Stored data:
---+---

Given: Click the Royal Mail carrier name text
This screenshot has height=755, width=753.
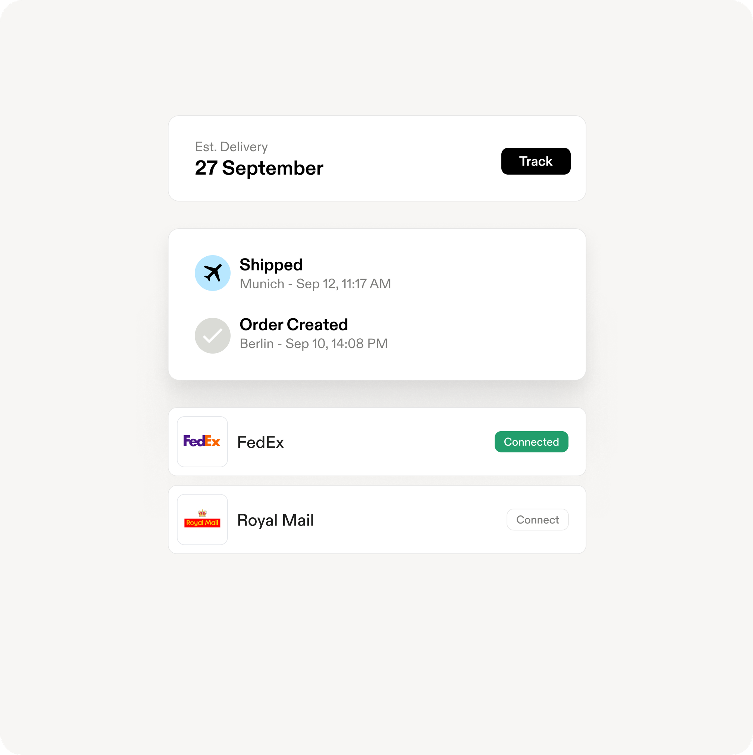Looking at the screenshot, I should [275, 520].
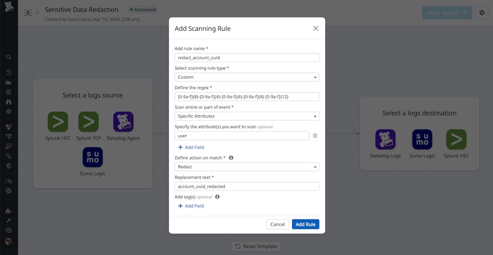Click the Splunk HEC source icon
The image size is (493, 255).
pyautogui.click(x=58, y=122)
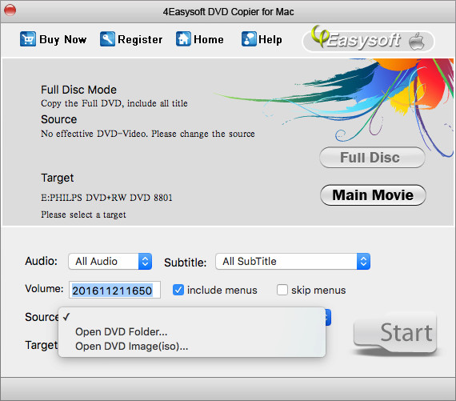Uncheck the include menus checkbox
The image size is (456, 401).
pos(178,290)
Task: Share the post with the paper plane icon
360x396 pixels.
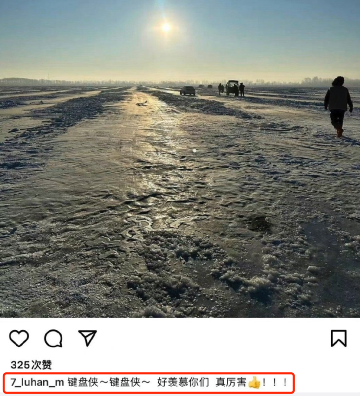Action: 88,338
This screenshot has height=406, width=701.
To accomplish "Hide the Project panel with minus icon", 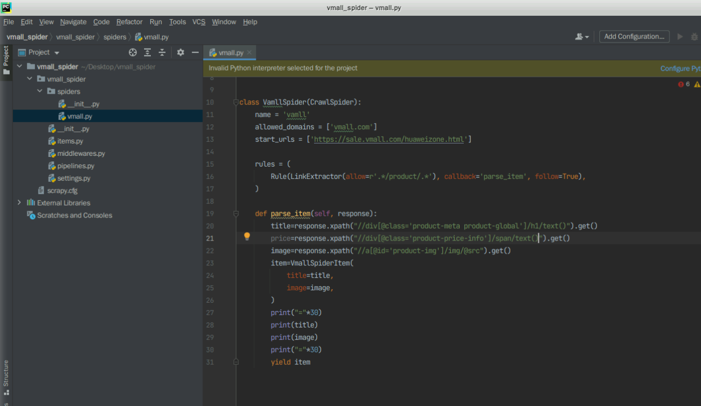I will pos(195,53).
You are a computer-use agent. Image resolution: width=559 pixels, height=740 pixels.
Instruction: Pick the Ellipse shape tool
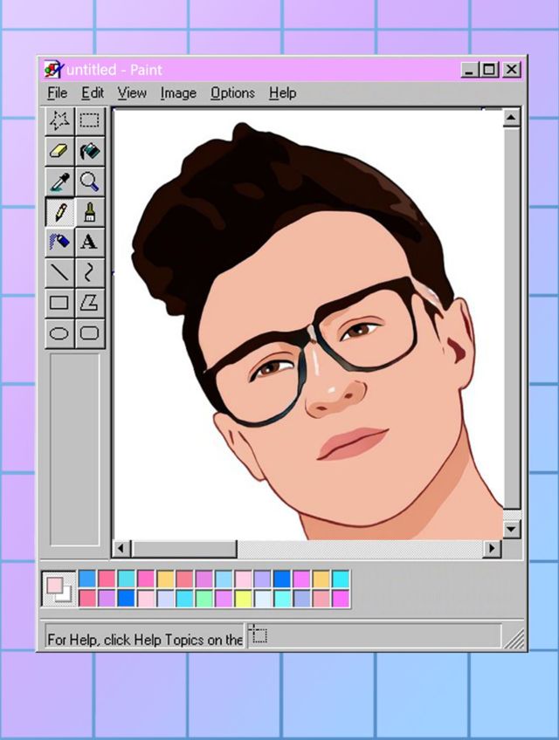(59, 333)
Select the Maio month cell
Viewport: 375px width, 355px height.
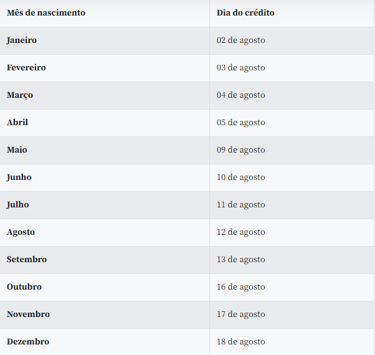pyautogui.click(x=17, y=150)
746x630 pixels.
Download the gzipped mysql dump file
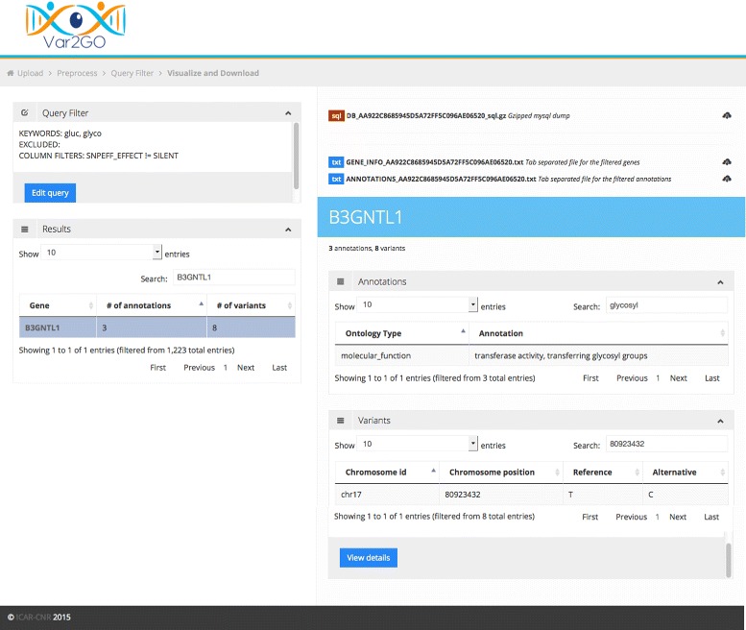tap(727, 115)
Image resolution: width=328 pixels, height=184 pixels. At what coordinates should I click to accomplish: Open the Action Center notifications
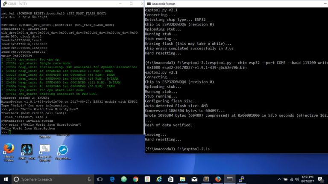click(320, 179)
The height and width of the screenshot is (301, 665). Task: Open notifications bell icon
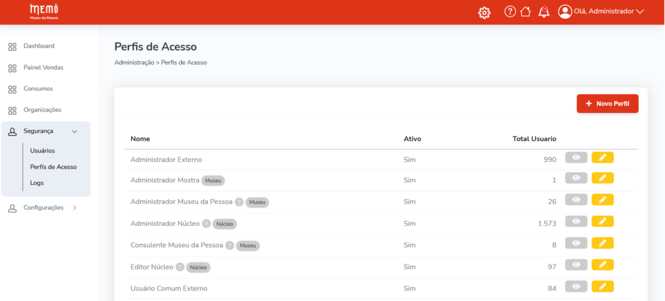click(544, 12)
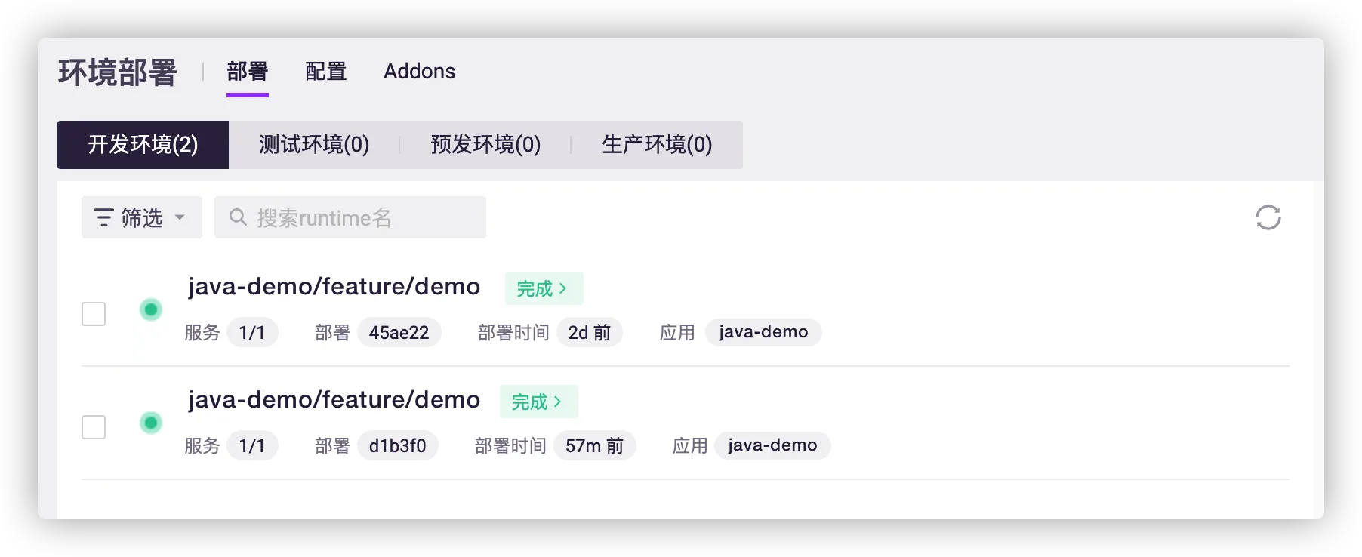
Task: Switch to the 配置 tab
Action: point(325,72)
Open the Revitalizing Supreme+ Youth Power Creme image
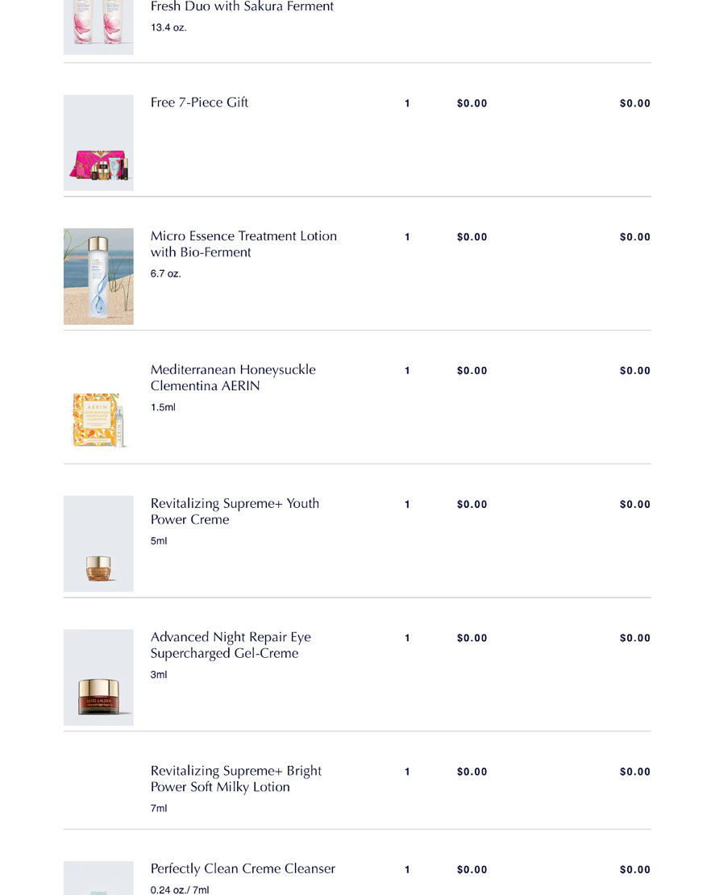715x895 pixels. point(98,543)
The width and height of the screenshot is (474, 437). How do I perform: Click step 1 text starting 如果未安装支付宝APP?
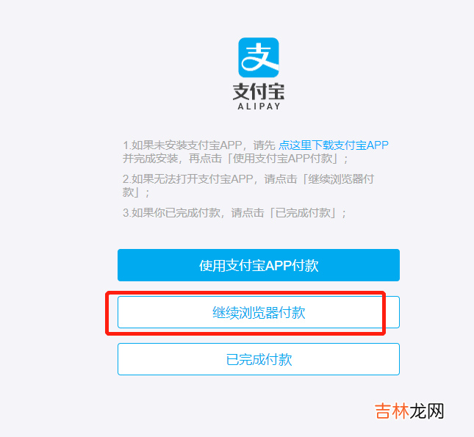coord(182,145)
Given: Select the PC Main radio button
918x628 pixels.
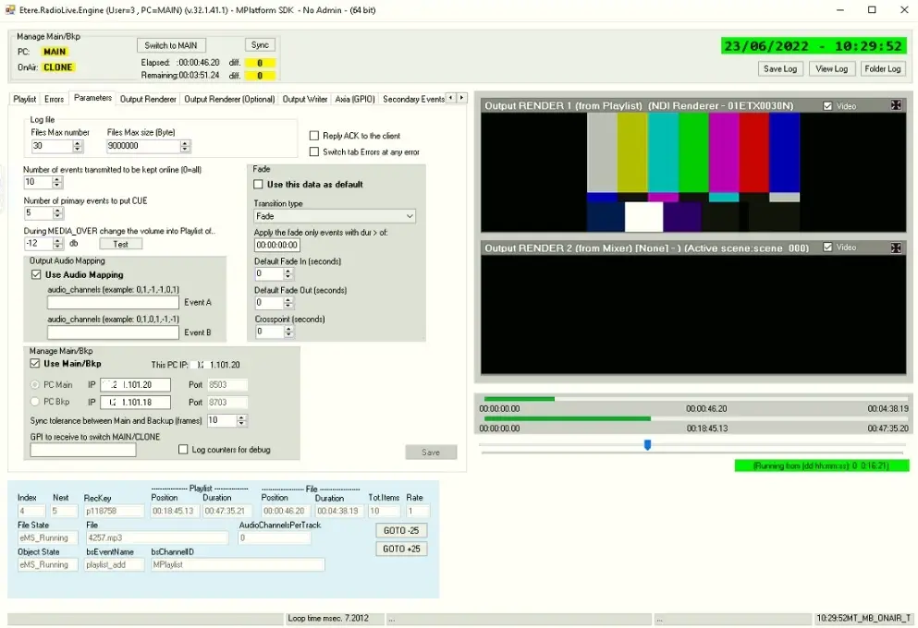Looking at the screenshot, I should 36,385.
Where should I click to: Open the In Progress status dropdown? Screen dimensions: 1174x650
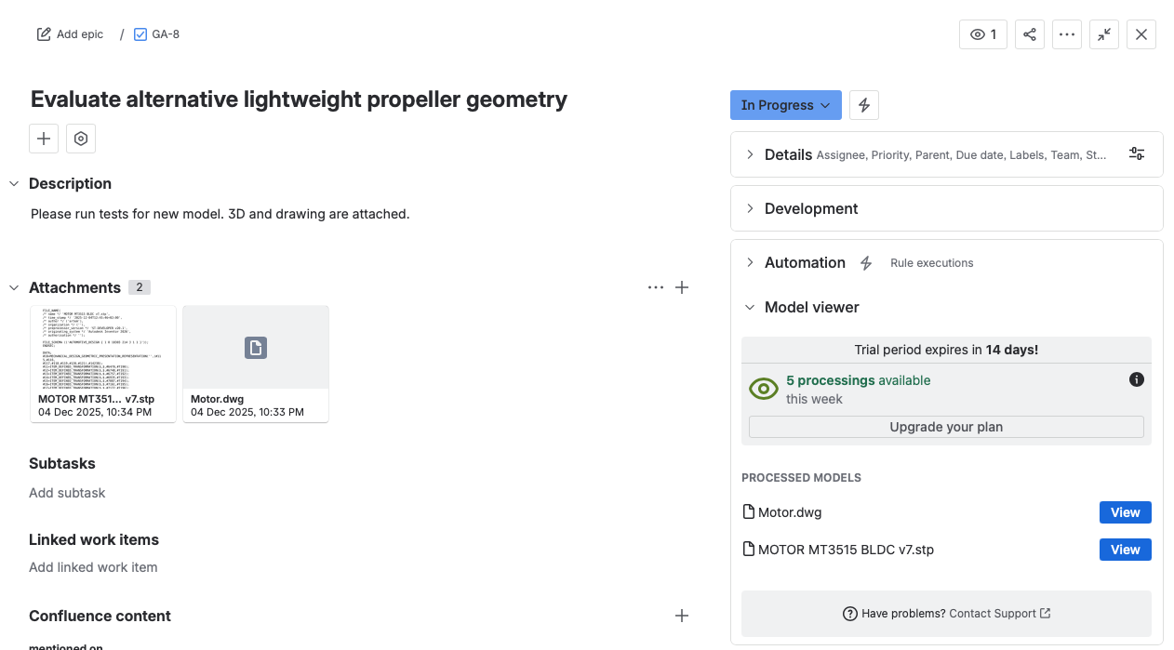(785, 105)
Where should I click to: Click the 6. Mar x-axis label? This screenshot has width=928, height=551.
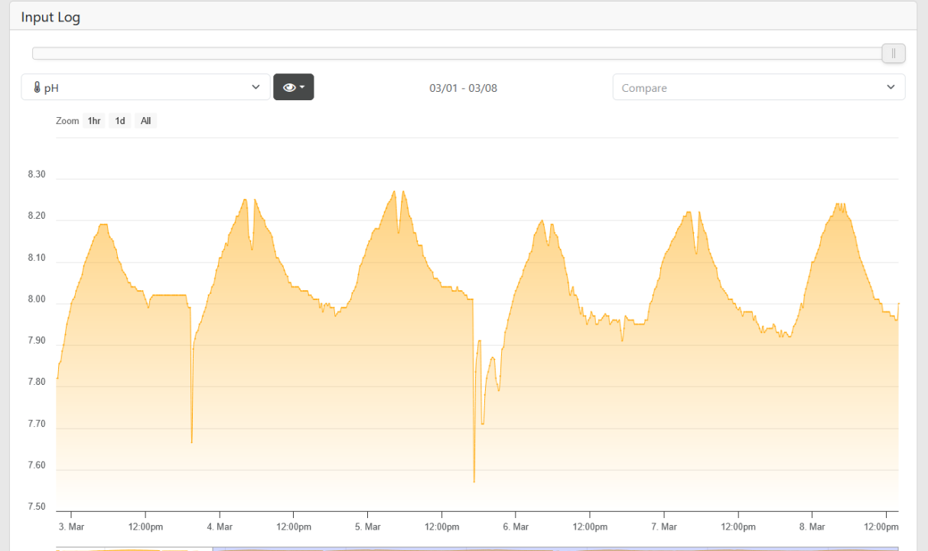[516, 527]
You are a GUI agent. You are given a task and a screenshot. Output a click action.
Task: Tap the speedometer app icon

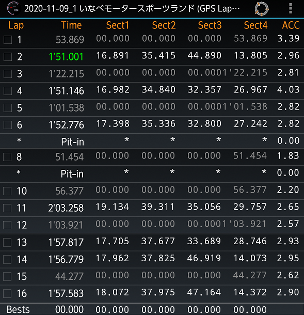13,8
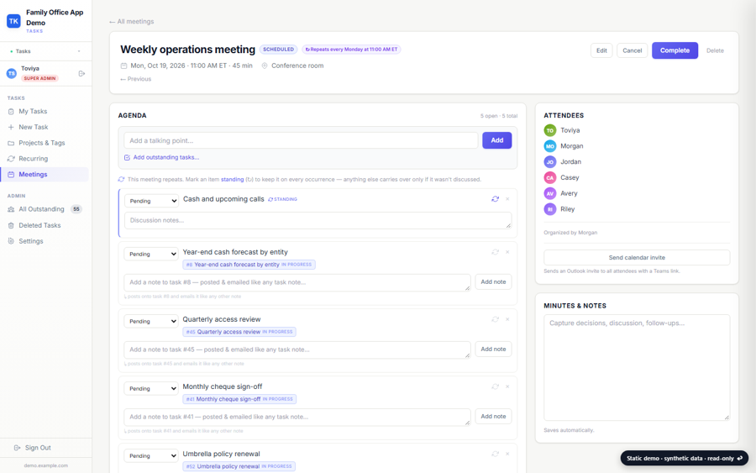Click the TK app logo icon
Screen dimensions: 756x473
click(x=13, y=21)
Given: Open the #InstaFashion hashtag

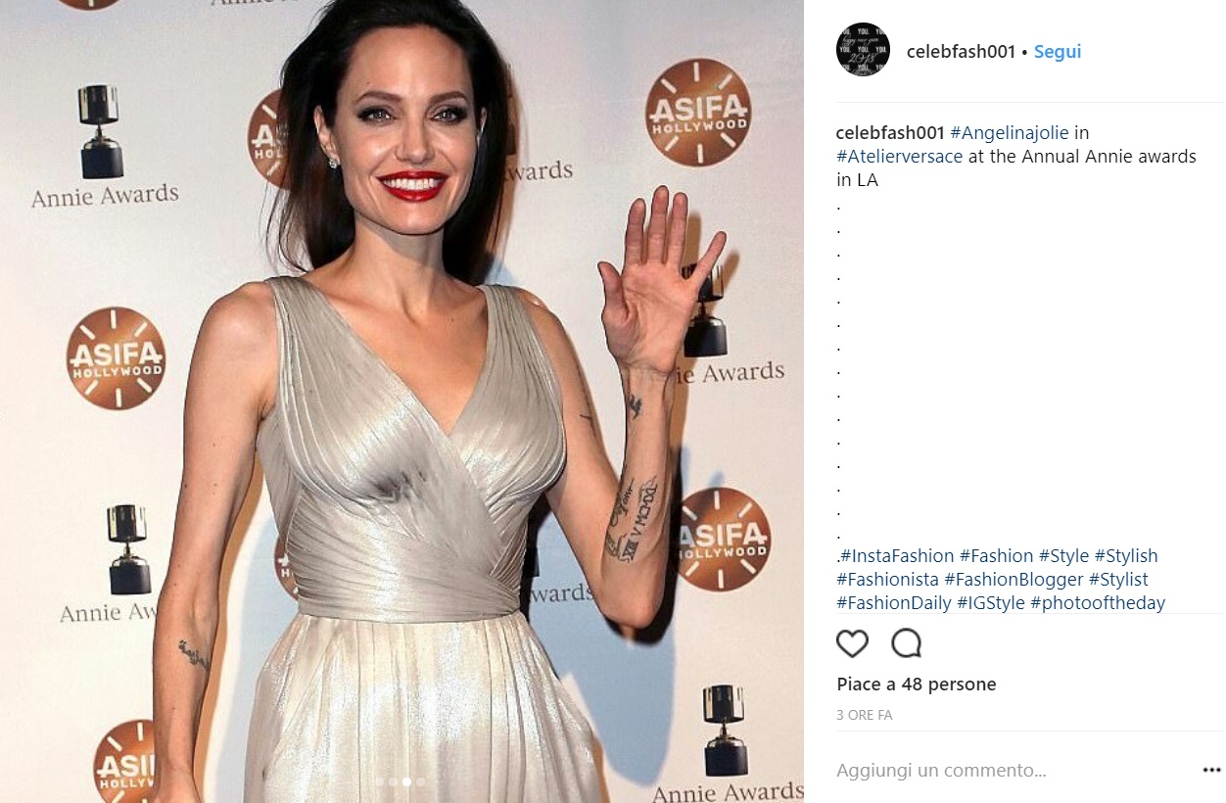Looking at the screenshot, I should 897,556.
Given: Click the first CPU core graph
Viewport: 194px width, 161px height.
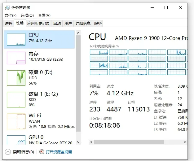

---+---

What you need to do.
Look over the entries above. Copy every line that contains the word "agent".

Response below.
You are a computer-use agent. Image resolution: width=559 pixels, height=740 pixels.
You are a GUI agent. You are given a task and a screenshot. Output a click action.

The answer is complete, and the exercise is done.